The records below are to be copied exactly, with every picture left out.
------------------------------------------------------------------------
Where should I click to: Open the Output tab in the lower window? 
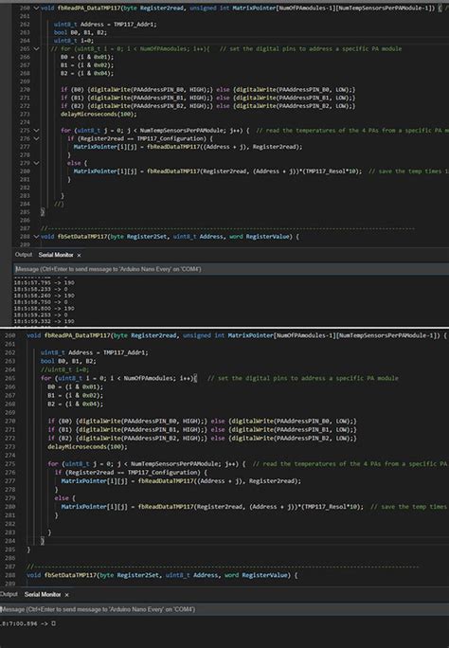[9, 594]
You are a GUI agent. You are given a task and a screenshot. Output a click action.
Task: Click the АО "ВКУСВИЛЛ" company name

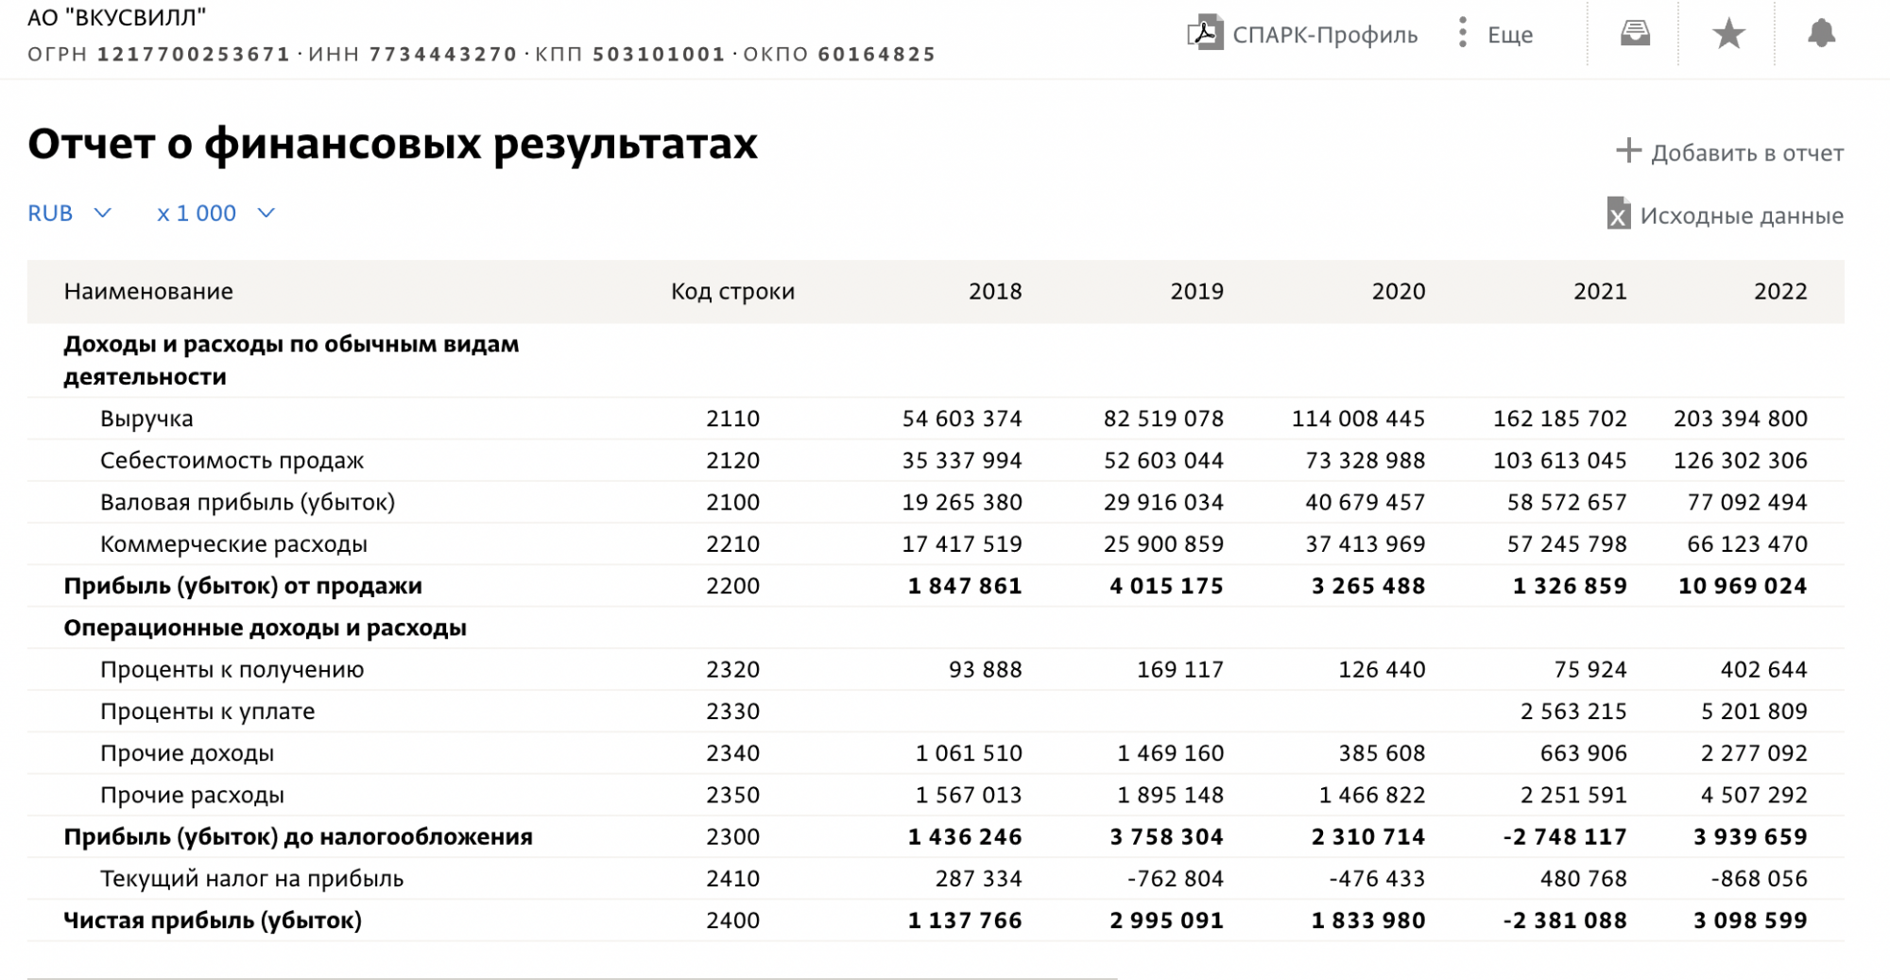click(117, 17)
------------------------------------------------------------------------
TASK SOLUTION:
Where should I click to: Open the Output tab in the lower window? 
[9, 594]
You are a GUI agent. You are given a task and a screenshot. Output a click action.
Task: Click the АО "ВКУСВИЛЛ" company name

click(117, 17)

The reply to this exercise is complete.